EXERCISE DETAILS
Leave out the images and return all the data word for word.

ENTRIES PROVIDED
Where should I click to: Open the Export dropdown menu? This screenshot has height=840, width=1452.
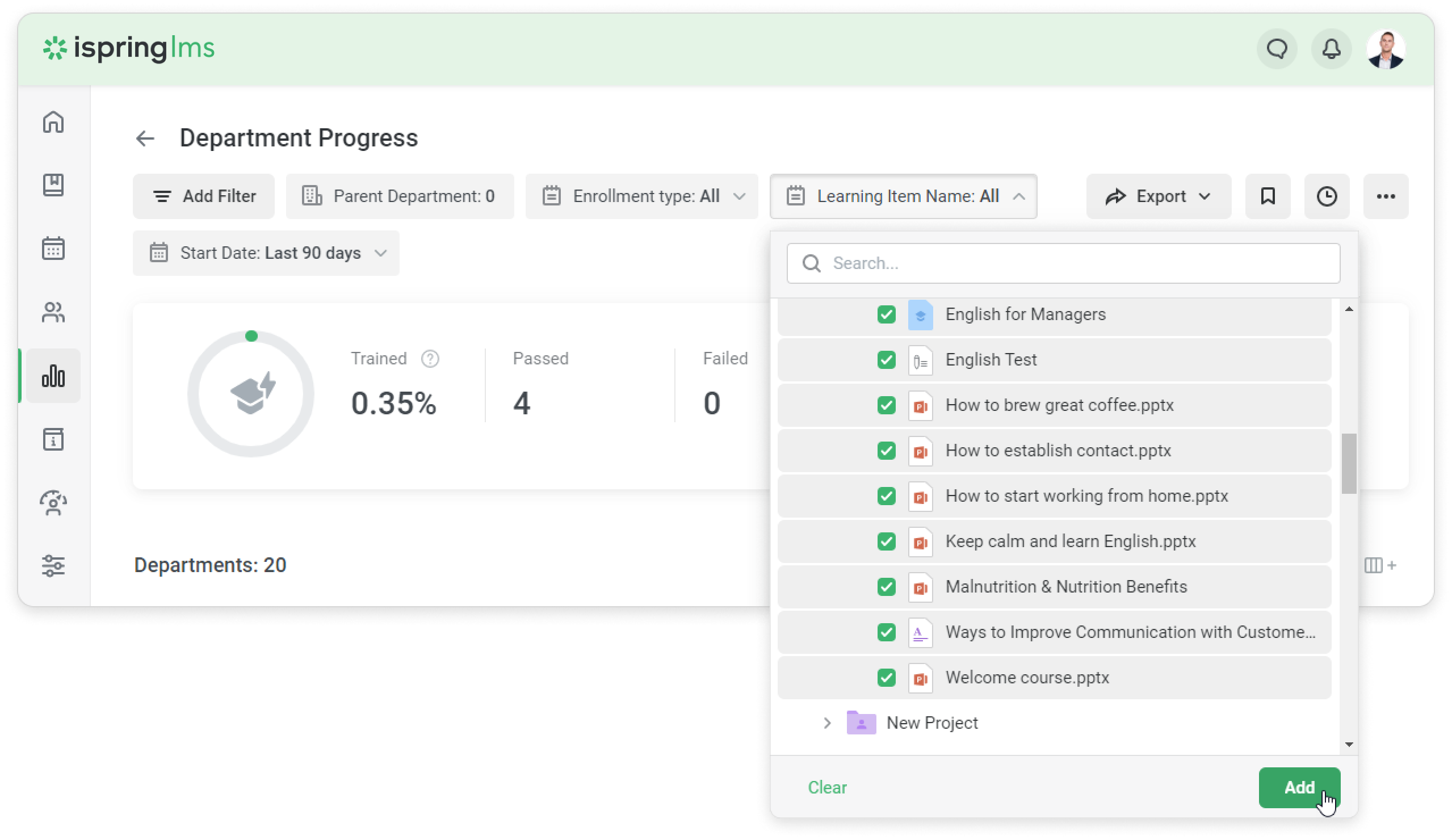[x=1158, y=196]
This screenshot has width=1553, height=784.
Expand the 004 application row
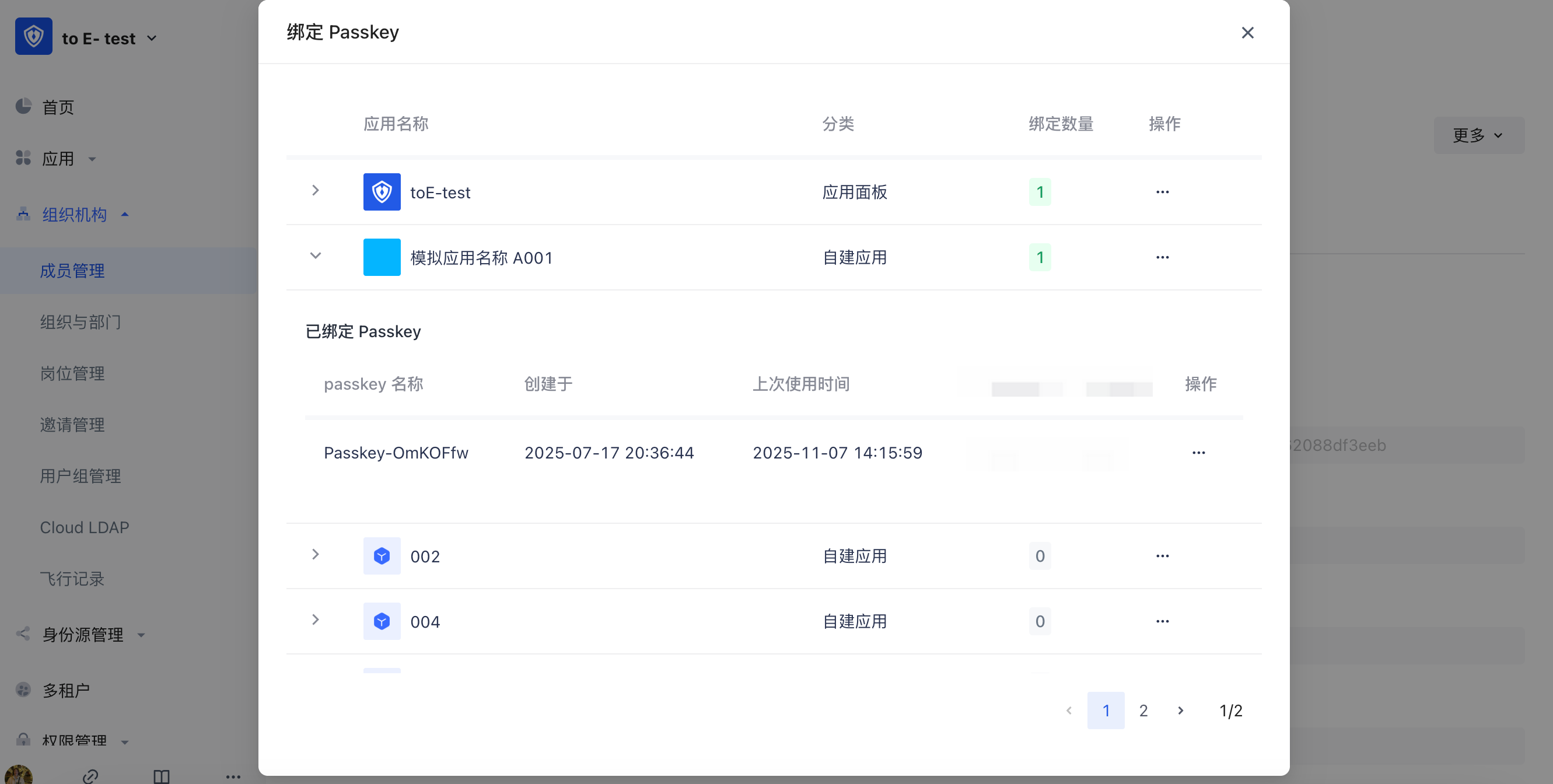(x=315, y=620)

WRITTEN SOLUTION
Where should I click to: Open the Export dropdown menu? This screenshot has height=840, width=1452.
[x=1158, y=196]
This screenshot has width=1553, height=784.
Expand the 004 application row
(x=315, y=620)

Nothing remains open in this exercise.